You sure get riled up easy.


----------



## Smellytele (Jan 24, 2013)

Also it is more accurate than the front four where there are way more than 4 trails on that part of the mountain.


----------



## Puck it (Jan 24, 2013)

Smellytele said:


> Also it is more accurate than the front four where there are way more than 4 trails on that part of the mountain.



Actually it is more like the Front Six at Cannon (Banshee), but who is counting.  My skis have Banshee on them too.


----------



## MadMadWorld (Jan 24, 2013)

AdironRider said:


> You sure get riled up easy.



I just don't like when a company plagerizes another companies marketing schtick. 

Sent from my DROID RAZR using AlpineZone mobile app


----------



## St. Bear (Jan 24, 2013)

MadMadWorld said:


> I just don't like when a company plagerizes another companies marketing schtick.
> 
> Sent from my DROID RAZR using AlpineZone mobile app



Are you sure it was Cannon that plagerized Stowe?  I don' t know, and maybe Stowe was the first to say "Front #", but Cannon's not exactly some Johnny-Come-Lately on the ski scene.


----------



## Smellytele (Jan 24, 2013)

St. Bear said:


> Are you sure it was Cannon that plagerized Stowe?  I don' t know, and maybe Stowe was the first to say "Front #", but Cannon's not exactly some Johnny-Come-Lately on the ski scene.



And I think people called it that before the "company" did.


----------



## Puck it (Jan 24, 2013)

MadMadWorld said:


> I just don't like when a company plagerizes another companies marketing schtick.
> 
> Sent from my DROID RAZR using AlpineZone mobile app




They are just jealous that Cannon has 5.

Kinda like 7 minute abs!!!!!!


----------



## SIKSKIER (Jan 24, 2013)

I like the front 5 name much better than the face trials.


----------



## SIKSKIER (Jan 24, 2013)

I'll bet they have them knocked down by Saturday.I hope cuz I love cranking high speeders on Rocket and Zoomer.


----------



## Puck it (Jan 24, 2013)

SIKSKIER said:


> I like the front 5 name much better than the face trials.




Huh?
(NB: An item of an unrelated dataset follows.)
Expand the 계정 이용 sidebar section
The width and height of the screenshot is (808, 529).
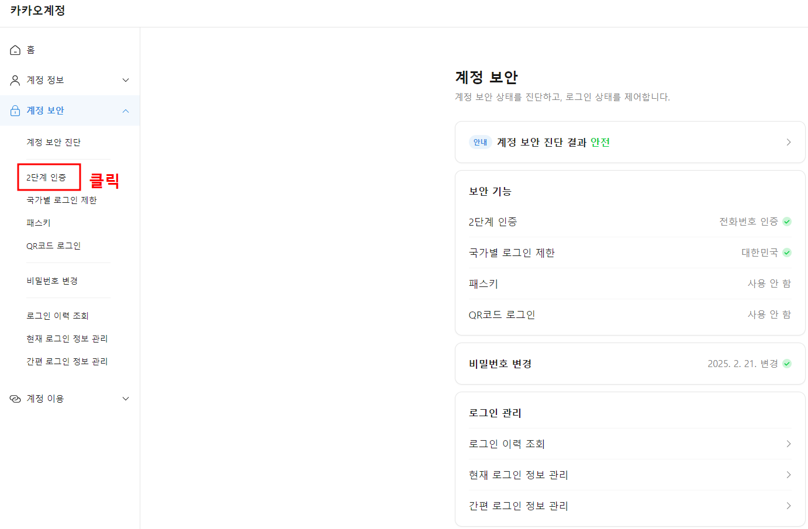[126, 399]
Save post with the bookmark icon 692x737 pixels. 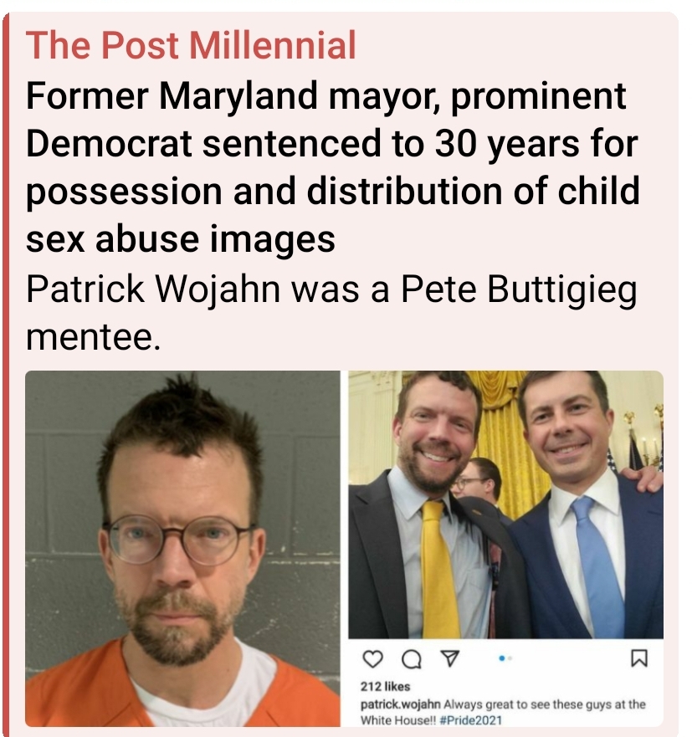639,658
I pm'ed you by the way.


----------



## AdironRider (Jan 24, 2013)

MadMadWorld said:


> I just don't like when a company plagerizes another companies marketing schtick.
> 
> Sent from my DROID RAZR using AlpineZone mobile app



Biased much?


----------



## snowmonster (Jan 24, 2013)

Puck it said:


> They are just jealous that Cannon has 5.


Some Stowe-ites throw in Lookout to make up their own Front Five. Of course, the same Stowe-ites would also throw out Liftline and include Lookout in the Front Four.
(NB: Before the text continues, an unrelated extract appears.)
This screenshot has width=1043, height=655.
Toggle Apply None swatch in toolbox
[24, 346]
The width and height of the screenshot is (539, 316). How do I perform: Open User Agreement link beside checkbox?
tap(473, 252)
IIRC, Cannon has embraced the Front Five concept and started selling a shirt for this. Ironically, I saw that shirt on a beach in Cape Cod.


----------



## Puck it (Jan 24, 2013)

snowmonster said:


> Some Stowe-ites throw in Lookout to make up their own Front Five. Of course, the same Stowe-ites would also throw out Liftline and include Lookout in the Front Four.
> 
> IIRC, Cannon has embraced the Front Five concept and started selling a shirt for this. Ironically, I saw that shirt on a beach in Cape Cod.


----------



## snowmonster (Jan 24, 2013)

^ That's it. Glad to see you also have the coin from the Mittersill chair opening. That coin also marks the only time I ever rode that chair!


----------



## Puck it (Jan 24, 2013)

snowmonster said:


> ^ That's it. Glad to see you also have the coin from the Mittersill chair opening. That coin also marks the only time I ever rode that chair!



Not mine.  BTW, we don't need no stinkin' chair! Chair! No stinkin' chair!


----------



## Smellytele (Jan 24, 2013)

Puck it said:


> Not mine.  BTW, we don't need no stinkin' chair! Chair! No stinkin' chair!
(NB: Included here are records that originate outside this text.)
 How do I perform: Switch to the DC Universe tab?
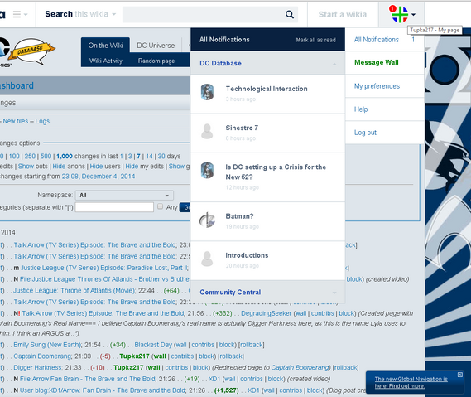coord(156,46)
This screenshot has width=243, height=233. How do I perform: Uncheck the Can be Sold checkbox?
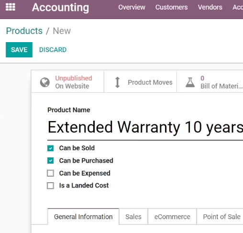[x=50, y=148]
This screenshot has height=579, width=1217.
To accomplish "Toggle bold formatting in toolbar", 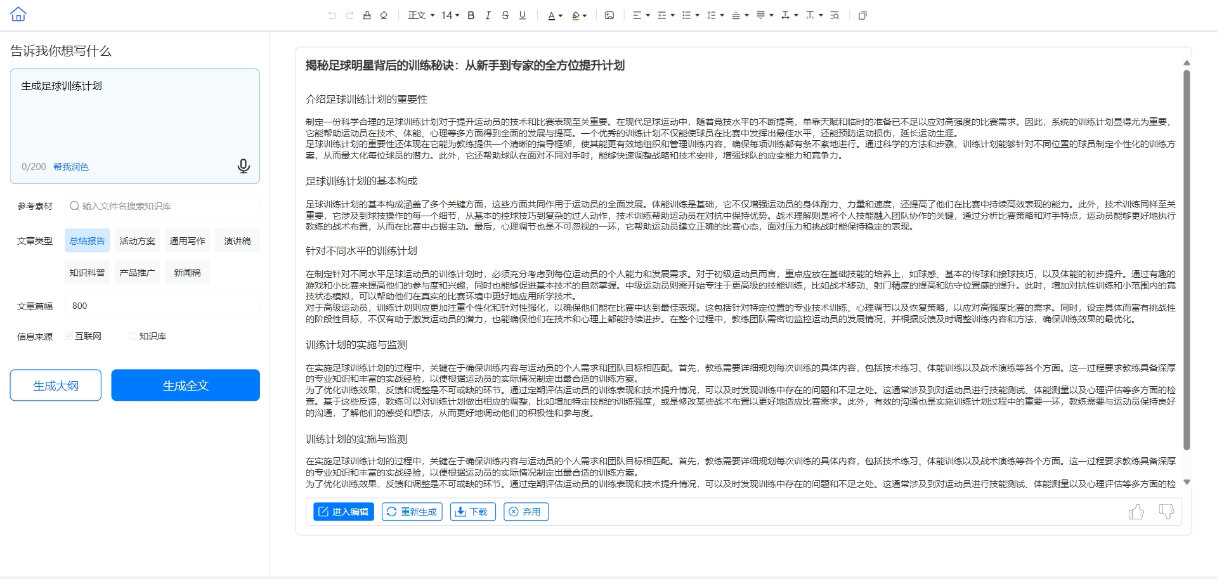I will (x=471, y=15).
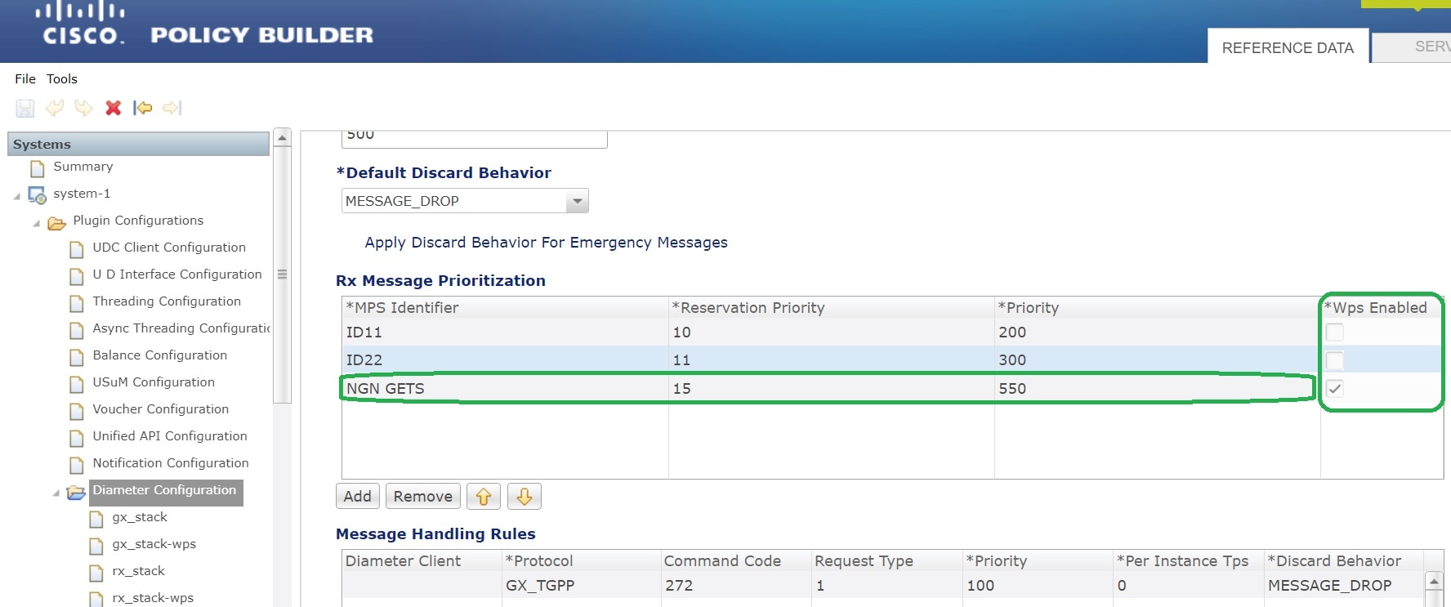1451x607 pixels.
Task: Move selected row down with down-arrow button
Action: coord(525,497)
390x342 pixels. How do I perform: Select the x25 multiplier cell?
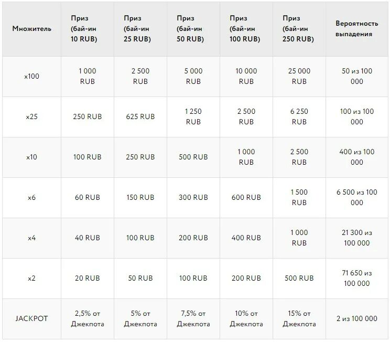[31, 116]
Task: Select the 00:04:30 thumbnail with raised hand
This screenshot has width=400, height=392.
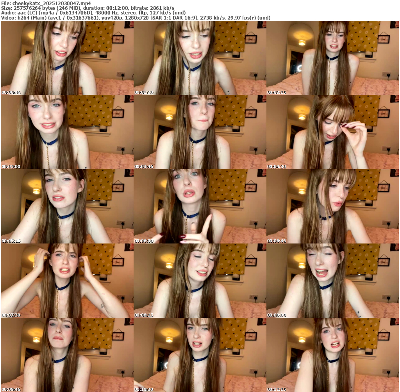Action: click(332, 132)
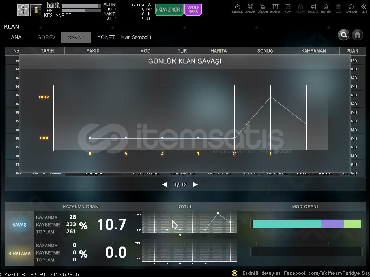
Task: Click the Savaş mini game chart
Action: [x=189, y=222]
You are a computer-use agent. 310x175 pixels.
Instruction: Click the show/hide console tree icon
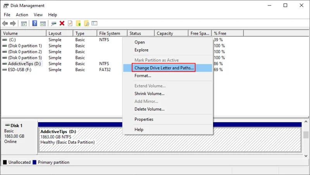24,24
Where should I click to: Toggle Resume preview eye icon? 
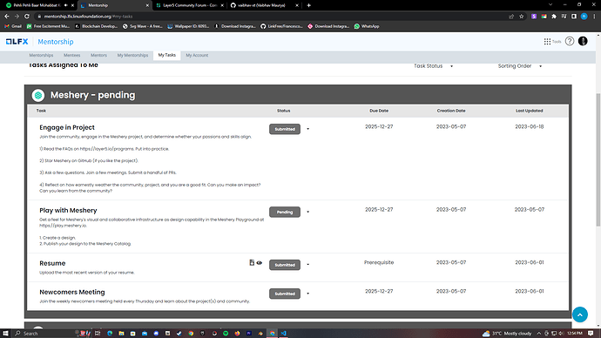click(260, 263)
I rode the chair before the opening and haven't since


----------



## SIKSKIER (Jan 24, 2013)

Puck it said:


> Huh? I pm'ed you by the way.


I hear many people call the Zoomer pod "the face trails".


----------



## Puck it (Jan 24, 2013)

SIKSKIER said:


> I hear many people call the Zoomer pod "the face trails".




I guess I have too now that I think of it.  You would think that at these temps the snow would not need to drain.  Blow it and groomed out out the next day.


----------



## MadMadWorld (Jan 24, 2013)

AdironRider said:


> Biased much?



Actually no. I'm not much of a Stowe fan and consider Smuggs as my favorite mountain. 

Sent from my DROID RAZR using AlpineZone mobile app


----------



## MadMadWorld (Jan 24, 2013)

snowmonster said:


> Some Stowe-ites throw in Lookout to make up their own Front Five. Of course, the same Stowe-ites would also throw out Liftline and include Lookout in the Front Four.
> 
> IIRC, Cannon has embraced the Front Five concept and started selling a shirt for this. Ironically, I saw that shirt on a beach in Cape Cod.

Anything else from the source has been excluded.